[Stored data entries]

<<<<

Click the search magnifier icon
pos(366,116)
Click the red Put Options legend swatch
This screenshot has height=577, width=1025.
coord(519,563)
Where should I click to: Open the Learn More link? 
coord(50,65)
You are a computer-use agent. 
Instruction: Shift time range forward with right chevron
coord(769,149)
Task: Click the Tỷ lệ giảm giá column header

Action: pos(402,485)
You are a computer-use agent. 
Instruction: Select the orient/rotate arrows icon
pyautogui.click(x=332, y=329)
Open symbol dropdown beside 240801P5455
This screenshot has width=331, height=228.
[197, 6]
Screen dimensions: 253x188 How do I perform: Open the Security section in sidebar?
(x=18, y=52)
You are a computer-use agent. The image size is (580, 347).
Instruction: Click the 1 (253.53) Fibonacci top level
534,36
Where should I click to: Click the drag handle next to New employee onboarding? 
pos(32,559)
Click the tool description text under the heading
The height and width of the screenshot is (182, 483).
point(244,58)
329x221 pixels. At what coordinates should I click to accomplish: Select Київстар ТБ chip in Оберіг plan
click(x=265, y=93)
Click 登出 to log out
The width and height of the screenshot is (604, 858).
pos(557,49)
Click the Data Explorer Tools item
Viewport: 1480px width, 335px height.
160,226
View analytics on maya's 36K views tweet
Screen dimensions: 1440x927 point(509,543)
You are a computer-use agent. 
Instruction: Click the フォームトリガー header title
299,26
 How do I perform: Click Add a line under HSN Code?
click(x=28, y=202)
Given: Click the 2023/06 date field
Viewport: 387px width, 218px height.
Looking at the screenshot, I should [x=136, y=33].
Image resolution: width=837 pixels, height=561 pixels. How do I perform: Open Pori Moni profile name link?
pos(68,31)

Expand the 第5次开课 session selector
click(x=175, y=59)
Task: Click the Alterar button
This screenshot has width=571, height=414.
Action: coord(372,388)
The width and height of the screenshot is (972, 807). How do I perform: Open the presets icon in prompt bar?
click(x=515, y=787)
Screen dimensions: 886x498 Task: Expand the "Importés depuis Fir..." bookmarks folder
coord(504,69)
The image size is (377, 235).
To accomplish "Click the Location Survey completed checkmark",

>>>>

Exercise brief: List, from the entries above, every line in which the word "size" shows up.

Solved problem:
You are a computer-use agent. The image size is (580, 347).
The image size is (377, 235).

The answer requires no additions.